Exercise aim: Using the "O Tannenbaum" text below, say yes or no to each statement and quote the text's deciding words. (a) Ernst Anschütz published the lyrics known today in 1824. (b) Ludwig Erk identified four distinct melodies for the song. (c) In German, the song mentions Christmas in its first verse.

Passage to read:
--- --- ---

German song about a fir tree, associated in English with Christmas

"O Tannenbaum" (/de/; "O fir tree"), known in English as "O Christmas Tree", is a German Christmas song. Based on a traditional folk song that was unrelated to the holiday, it became associated with the traditional Christmas tree.

==History==
The song lyrics draw on a long-standing tradition of the Tannenbaum (the German name for a fir tree) as a symbol of faithfulness due to the tree's evergreen quality. As early as the 16th century, songbooks included a text that gave rise to a folk song, "O Tannenbaum, du trägst ein' grünen Zweig" ("O fir tree, you wear a green branch"). In the 1856 edition of the Deutscher Liederhort, folk song collector Ludwig Erk identified three distinct melodies associated with this song in different regions of Germany. While the tunes were only recorded in the 18th and 19th centuries, a line from the song using one of the melodies was quoted in 1605 by Melchior Franck in the quodlibet "Nun fanget an".

In 1820 German educator August Zarnack published the second volume of his collection of folk songs for use in schools, including as No. 51 "Der Tannenbaum". For this number the existing folk song may have served as inspiration, but the text now presented as a lover's complaint, in which the fidelity of the fir tree is contrasted with the fickleness of a maiden. Zarnack also paired the song with a tune a bit different from those collected by Erk, using a melody that had earlier been published with the song "Es lebe hoch der Zimmermannsgeselle" ("Up high works the carpenter's apprentice"). As was occasionally the practice of folklorists under German Romanticism, Zarnack may well have written much or all of the text himself, basing the song on his own conception of a suitably folk idiom.

The lyrics known today were written by Ernst Anschütz, a teacher and organist in Leipzig, and published in his 1824 Musikalisches Schulgesangbuch. Anschütz wrote two additional verses to the song, linking the tree's faithful colouration to the joy and hope of the Christmas season. While he published it with the same "Zimmermannsgeselle" tune as Zarnack, it eventually was associated with the melody of "Lauriger Horatius", an old student song. As the custom of decorating Christmas trees became more widespread in this period, this became one of the most popular Christmas songs in both German and English, although it is not explicitly about such a tree.

Anschütz retained Zarnack's first verse, hence in German the song does not actually refer to Christmas until the second verse. Some versions today change treu ("faithful") to grün ("green") and may also alter the line Wie oft hat nicht zur Weihnachtszeit to Wie oft hat schon zur Winterzeit; if the third verse with pedagogical allusions to religion is omitted, the text can be made effectively secular.

--- --- ---

Entries supplied:
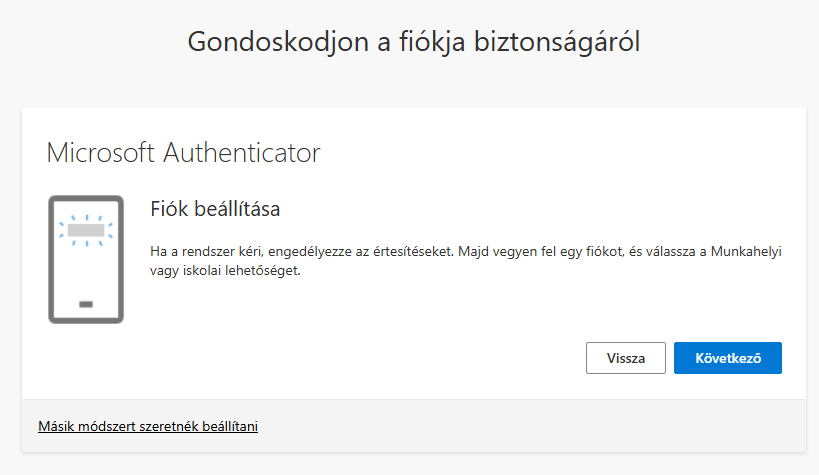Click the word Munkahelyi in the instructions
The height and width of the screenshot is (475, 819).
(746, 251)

--- --- ---

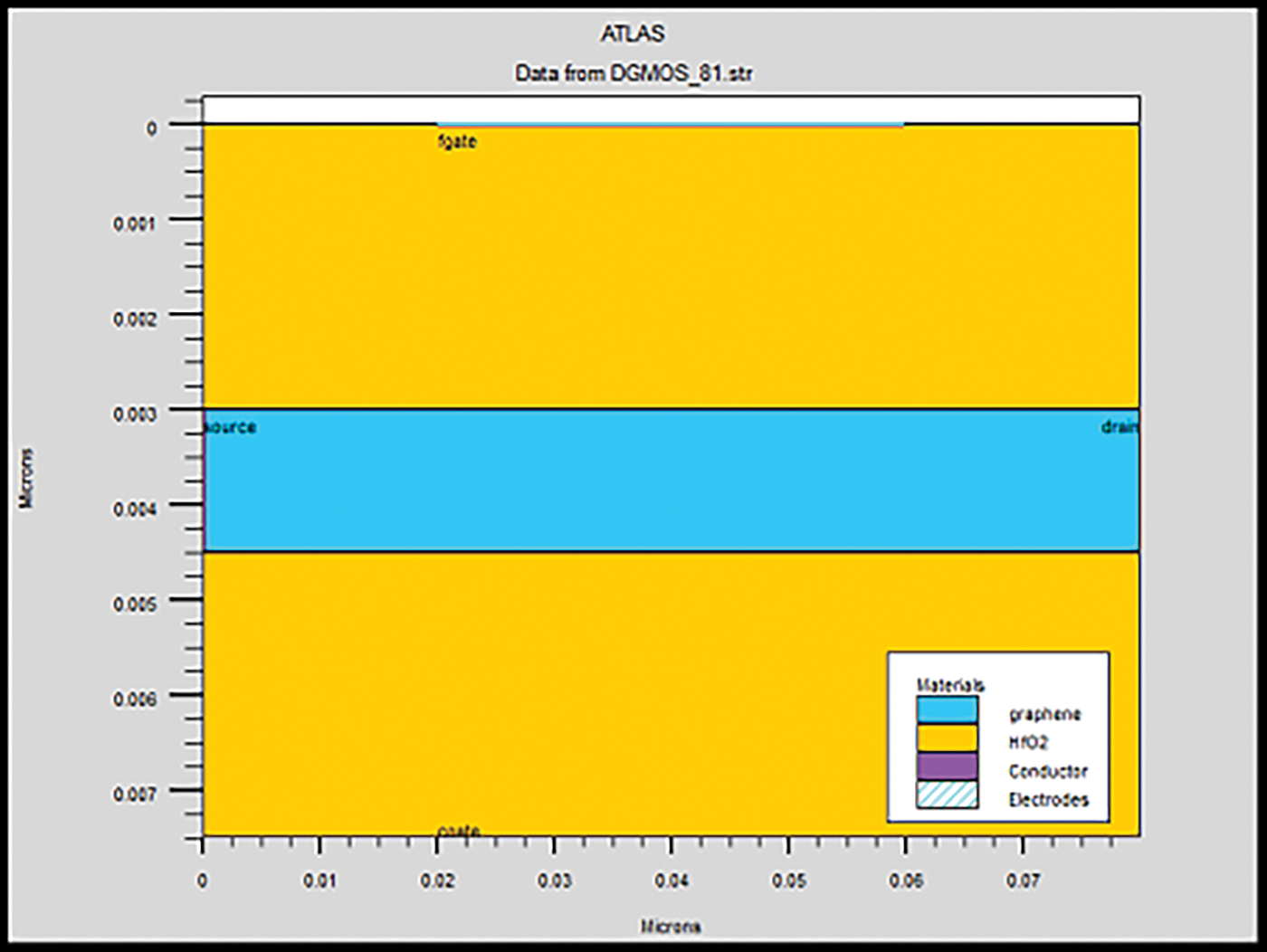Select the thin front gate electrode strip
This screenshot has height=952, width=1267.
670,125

--- --- ---

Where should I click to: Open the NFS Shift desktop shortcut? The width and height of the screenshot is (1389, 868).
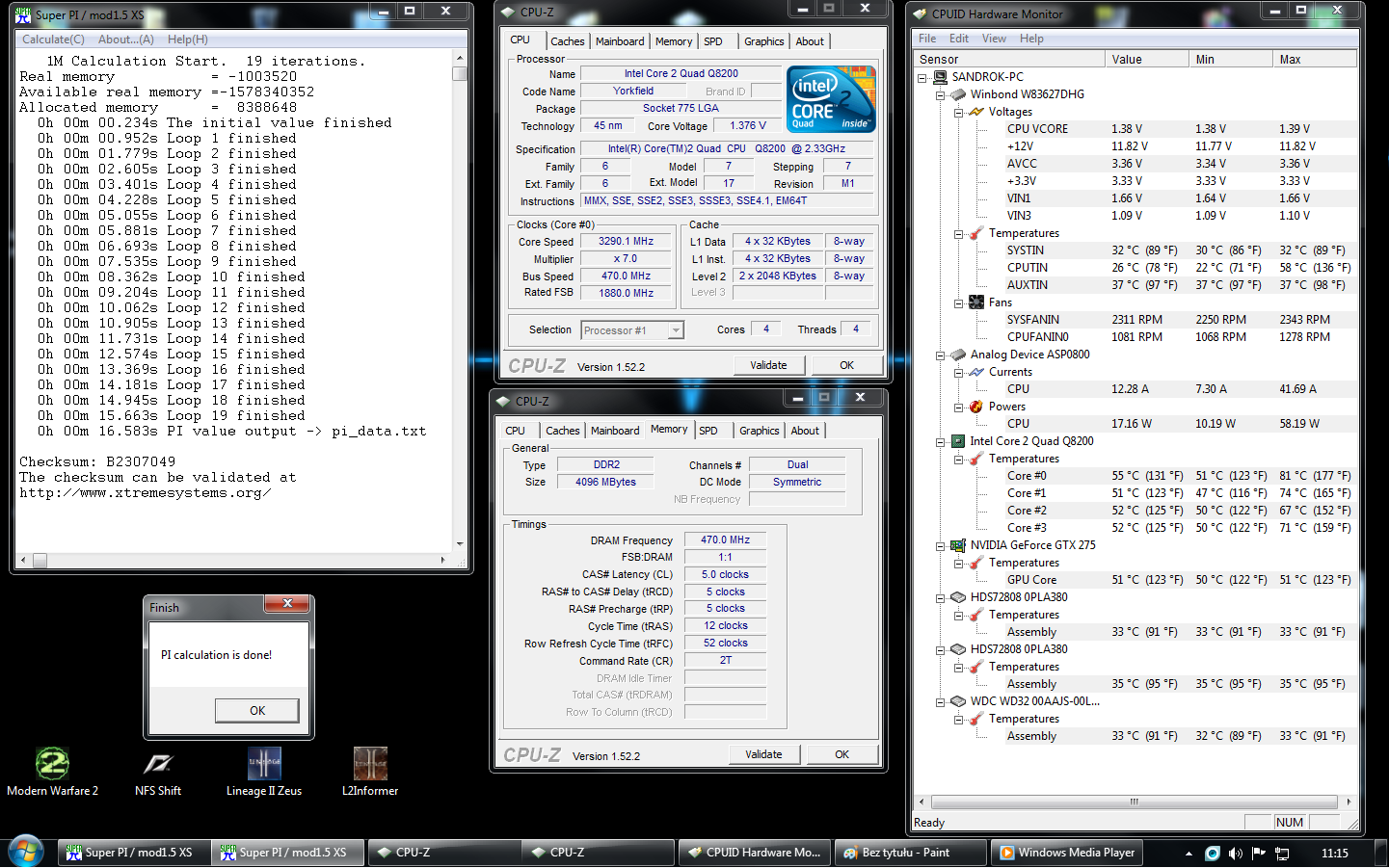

--- --- ---

Response to the exercise:
(a) Yes: "published in his 1824 Musikalisches Schulgesangbuch"
(b) No: "identified three distinct melodies"
(c) No: "in German the song does not actually refer to Christmas until the second verse"